Hypothesis Testing

Lecture 16

April 10, 2024

Class Overview

What We’ve Done

Develop probability models consistent with data-generating processes;
Simulate from probability models (Monte Carlo)
Calibrate (fit) models to data and quantify uncertainties (bootstrap, MCMC).

What’s Left?

Assessing evidence/model selection
Maybe: Emulation and surrogate modeling

Hypothesis Testing

What Is Hypothesis Testing?

Is a time series stationary?
Does some environmental condition have an effect on water quality/etc?
Does a drug or treatment have some effect?

Example: Storm Surge Nonstationarity

Standard Extreme Value Models (GEV/GPD): No long-term trend in the data (extremes follow the same distribution)

This is an example of a null hypothesis: no meaningful effect.

Example: Storm Surge Nonstationarity

Alternative Hypothesis: There is a long-term trend in the data.

How can we draw conclusions about whether apparent trends are “real” (alternative hypothesis) or noise (null hypothesis)?
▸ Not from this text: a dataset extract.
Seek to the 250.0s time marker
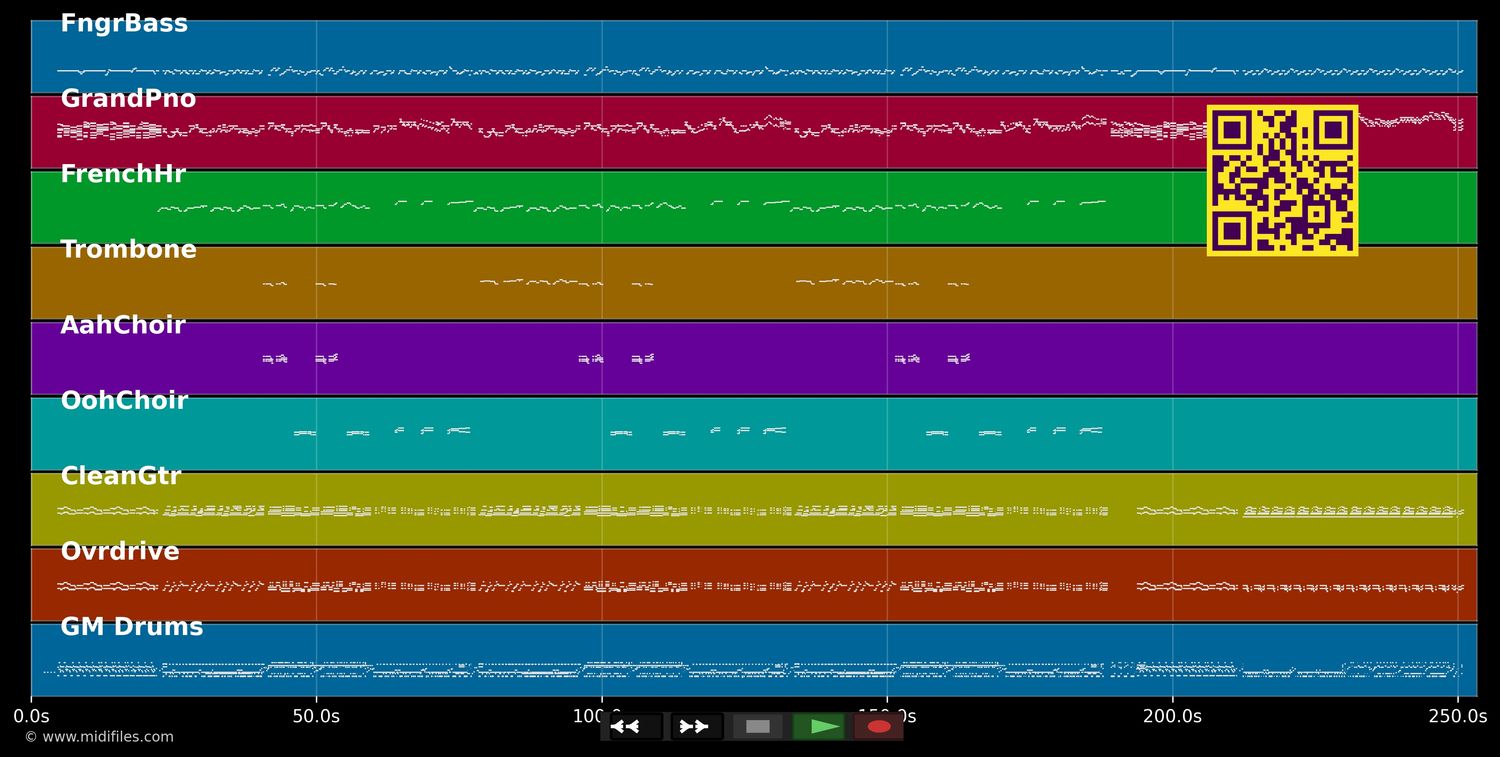 point(1457,716)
Hypothesis Testing Notation

\(\mathcal{H}_0\): null
\(\mathcal{H}\): alternative

San Francisco Tide Gauge Data

Code

# load SF tide gauge data
# read in data and get annual maxima
function load_data(fname)
    date_format = DateFormat("yyyy-mm-dd HH:MM:SS")
    # This uses the DataFramesMeta.jl package, which makes it easy to string together commands to load and process data
    df = @chain fname begin
        CSV.read(DataFrame; header=false)
        rename("Column1" => "year", "Column2" => "month", "Column3" => "day", "Column4" => "hour", "Column5" => "gauge")
        # need to reformat the decimal date in the data file
        @transform :datetime = DateTime.(:year, :month, :day, :hour)
        # replace -99999 with missing
        @transform :gauge = ifelse.(abs.(:gauge) .>= 9999, missing, :gauge)
        select(:datetime, :gauge)
    end
    return df
end

dat = load_data("data/surge/h551.csv")

# detrend the data to remove the effects of sea-level rise and seasonal dynamics
ma_length = 366
ma_offset = Int(floor(ma_length/2))
moving_average(series,n) = [mean(@view series[i-n:i+n]) for i in n+1:length(series)-n]
dat_ma = DataFrame(datetime=dat.datetime[ma_offset+1:end-ma_offset], residual=dat.gauge[ma_offset+1:end-ma_offset] .- moving_average(dat.gauge, ma_offset))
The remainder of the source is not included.